--- The task ---
Rewrite the items from the line containing "You are a computer-use agent. The height" through the last one, swapping "footer" for "header" and leaving everything else unchanged.

══════

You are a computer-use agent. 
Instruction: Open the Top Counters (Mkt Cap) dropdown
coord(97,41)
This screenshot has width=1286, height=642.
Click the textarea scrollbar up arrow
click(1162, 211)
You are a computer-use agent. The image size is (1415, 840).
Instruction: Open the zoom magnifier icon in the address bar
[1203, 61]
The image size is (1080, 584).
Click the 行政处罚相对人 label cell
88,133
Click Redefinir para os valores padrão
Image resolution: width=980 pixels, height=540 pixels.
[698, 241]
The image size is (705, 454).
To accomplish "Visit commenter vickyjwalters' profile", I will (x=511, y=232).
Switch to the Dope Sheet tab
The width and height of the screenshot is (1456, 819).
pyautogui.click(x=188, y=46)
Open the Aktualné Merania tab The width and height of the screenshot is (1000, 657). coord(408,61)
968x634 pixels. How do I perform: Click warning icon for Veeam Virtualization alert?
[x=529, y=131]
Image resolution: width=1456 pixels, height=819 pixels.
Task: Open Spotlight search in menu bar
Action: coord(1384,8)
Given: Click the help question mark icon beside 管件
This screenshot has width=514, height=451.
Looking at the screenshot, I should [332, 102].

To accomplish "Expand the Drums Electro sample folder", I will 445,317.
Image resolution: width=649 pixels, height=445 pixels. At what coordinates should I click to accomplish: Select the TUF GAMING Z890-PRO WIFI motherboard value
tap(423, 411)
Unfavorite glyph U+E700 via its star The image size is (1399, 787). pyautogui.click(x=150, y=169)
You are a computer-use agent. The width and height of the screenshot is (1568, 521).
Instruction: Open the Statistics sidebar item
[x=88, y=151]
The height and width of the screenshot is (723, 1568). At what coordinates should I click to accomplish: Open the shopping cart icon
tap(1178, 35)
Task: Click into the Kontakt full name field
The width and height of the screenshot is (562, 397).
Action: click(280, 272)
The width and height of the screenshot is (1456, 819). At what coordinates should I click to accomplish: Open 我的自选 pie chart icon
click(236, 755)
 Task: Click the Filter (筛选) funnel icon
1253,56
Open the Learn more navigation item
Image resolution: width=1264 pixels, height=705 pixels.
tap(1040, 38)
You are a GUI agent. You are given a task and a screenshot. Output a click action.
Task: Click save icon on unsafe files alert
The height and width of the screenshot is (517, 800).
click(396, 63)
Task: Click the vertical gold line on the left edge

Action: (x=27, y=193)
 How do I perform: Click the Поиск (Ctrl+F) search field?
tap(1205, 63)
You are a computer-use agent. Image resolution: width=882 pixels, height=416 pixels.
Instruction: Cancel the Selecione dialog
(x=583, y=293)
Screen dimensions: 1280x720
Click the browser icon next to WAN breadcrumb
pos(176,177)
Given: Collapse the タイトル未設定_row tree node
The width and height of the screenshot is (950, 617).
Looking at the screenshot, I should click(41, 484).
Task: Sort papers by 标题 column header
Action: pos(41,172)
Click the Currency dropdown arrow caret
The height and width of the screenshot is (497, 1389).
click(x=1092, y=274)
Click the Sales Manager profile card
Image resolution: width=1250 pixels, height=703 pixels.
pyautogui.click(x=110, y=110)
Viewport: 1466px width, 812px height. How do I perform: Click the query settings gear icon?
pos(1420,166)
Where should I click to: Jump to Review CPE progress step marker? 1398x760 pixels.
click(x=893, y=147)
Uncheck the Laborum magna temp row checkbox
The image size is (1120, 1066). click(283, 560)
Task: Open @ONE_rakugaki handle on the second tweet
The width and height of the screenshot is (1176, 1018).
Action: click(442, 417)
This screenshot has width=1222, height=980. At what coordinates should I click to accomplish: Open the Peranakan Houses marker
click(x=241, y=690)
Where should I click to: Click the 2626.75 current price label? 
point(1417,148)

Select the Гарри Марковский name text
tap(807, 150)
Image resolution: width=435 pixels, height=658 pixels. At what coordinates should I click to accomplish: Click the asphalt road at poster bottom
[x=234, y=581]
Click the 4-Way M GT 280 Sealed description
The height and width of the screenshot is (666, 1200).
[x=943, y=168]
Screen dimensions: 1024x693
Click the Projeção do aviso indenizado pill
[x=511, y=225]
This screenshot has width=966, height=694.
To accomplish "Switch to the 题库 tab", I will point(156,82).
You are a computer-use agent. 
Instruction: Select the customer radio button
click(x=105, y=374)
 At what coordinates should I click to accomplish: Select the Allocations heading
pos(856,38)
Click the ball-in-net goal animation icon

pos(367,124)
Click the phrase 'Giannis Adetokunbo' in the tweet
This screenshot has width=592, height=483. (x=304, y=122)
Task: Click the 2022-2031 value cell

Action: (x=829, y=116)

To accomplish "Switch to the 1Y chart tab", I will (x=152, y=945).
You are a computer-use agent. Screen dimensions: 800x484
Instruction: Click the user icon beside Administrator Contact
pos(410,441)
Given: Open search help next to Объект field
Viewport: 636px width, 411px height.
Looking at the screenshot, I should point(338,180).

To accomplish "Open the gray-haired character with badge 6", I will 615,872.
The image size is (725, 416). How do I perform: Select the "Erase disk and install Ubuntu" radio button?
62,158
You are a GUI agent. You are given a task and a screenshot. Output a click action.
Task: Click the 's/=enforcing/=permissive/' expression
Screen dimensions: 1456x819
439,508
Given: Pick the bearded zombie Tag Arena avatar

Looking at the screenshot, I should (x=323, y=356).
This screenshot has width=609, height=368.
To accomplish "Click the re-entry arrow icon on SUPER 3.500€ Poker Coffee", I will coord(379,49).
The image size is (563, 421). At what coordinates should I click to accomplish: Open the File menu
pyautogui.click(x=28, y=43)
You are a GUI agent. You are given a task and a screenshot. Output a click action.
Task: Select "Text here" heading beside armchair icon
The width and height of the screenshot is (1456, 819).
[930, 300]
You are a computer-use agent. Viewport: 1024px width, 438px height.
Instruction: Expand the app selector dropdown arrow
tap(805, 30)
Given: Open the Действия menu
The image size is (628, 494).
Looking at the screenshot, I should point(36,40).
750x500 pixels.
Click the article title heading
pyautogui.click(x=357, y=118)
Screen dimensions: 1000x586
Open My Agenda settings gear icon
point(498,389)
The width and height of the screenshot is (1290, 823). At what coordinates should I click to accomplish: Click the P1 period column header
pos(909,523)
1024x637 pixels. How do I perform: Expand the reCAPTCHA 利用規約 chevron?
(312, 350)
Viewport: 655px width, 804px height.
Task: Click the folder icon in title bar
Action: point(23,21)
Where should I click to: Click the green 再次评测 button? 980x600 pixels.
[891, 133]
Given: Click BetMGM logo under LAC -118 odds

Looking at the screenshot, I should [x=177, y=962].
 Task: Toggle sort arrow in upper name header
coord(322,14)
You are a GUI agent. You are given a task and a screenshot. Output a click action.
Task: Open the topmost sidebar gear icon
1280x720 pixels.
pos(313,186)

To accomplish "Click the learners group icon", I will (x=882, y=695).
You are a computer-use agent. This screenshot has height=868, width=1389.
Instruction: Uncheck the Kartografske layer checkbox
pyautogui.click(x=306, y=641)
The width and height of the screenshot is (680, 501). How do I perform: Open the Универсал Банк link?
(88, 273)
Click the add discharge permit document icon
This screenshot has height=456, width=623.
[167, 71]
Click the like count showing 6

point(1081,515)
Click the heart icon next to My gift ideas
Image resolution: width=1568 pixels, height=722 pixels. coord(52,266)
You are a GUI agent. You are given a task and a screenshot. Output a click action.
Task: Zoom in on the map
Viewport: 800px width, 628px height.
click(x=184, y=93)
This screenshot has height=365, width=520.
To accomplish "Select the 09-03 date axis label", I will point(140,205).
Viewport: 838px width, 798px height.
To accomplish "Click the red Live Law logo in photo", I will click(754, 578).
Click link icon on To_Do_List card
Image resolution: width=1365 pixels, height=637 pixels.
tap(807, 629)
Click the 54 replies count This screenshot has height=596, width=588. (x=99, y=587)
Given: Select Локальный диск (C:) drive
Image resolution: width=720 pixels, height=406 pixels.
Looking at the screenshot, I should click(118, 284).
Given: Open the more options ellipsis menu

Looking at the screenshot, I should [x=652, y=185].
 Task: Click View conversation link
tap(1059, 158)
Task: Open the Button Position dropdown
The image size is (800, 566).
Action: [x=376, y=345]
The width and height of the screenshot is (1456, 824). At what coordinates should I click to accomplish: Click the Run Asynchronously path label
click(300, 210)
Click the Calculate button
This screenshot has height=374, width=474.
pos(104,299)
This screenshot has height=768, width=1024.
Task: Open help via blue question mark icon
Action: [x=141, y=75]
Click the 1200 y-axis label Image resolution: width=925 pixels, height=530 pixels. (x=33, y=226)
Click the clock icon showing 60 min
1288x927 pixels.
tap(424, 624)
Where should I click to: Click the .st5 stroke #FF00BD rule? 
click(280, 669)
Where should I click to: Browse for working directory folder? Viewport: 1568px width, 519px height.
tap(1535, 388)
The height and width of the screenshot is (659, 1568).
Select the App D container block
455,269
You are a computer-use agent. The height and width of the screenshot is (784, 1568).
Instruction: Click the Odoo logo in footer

══════

--- Correct response ---
You are a computer-use agent. The height and width of the screenshot is (784, 1568).
Instruction: Click the Odoo logo in header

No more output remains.